MuSE-ing on the Impact of Utterance Ordering On Crowdsourced Emotion Annotations
This addresses the problem of annotation subjectivity in emotion recognition for researchers and practitioners, but it is incremental as it focuses on a specific methodological aspect.
The study investigated how the order of presenting video clips affects emotion annotations and algorithm performance, finding that contextual ordering yields annotations more similar to speaker self-reports, while randomized ordering makes labels easier for automated systems to predict.

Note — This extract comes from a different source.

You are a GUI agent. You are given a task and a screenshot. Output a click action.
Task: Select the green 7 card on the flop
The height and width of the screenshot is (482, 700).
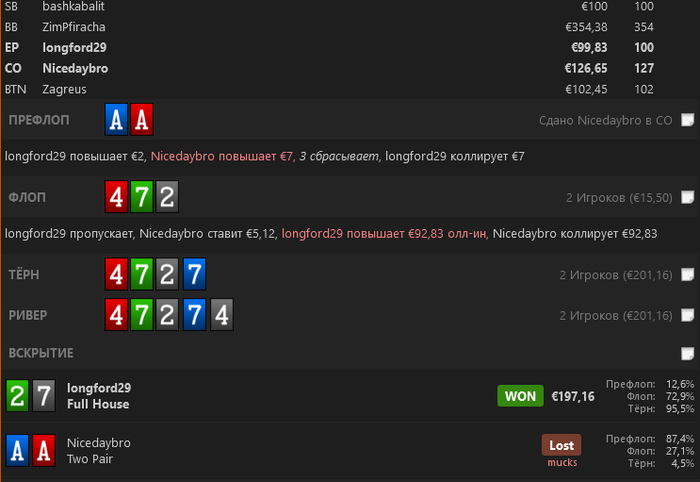click(142, 197)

Emotion recognition algorithms rely on data annotated with high quality labels. However, emotion expression and perception are inherently subjective. There is generally not a single annotation that can be unambiguously declared "correct". As a result, annotations are colored by the manner in which they were collected. In this paper, we conduct crowdsourcing experiments to investigate this impact on both the annotations themselves and on the performance of these algorithms. We focus on one critical question: the effect of context. We present a new emotion dataset, Multimodal Stressed Emotion (MuSE), and annotate the dataset using two conditions: randomized, in which annotators are presented with clips in random order, and contextualized, in which annotators are presented with clips in order. We find that contextual labeling schemes result in annotations that are more similar to a speaker's own self-reported labels and that labels generated from randomized schemes are most easily predictable by automated systems.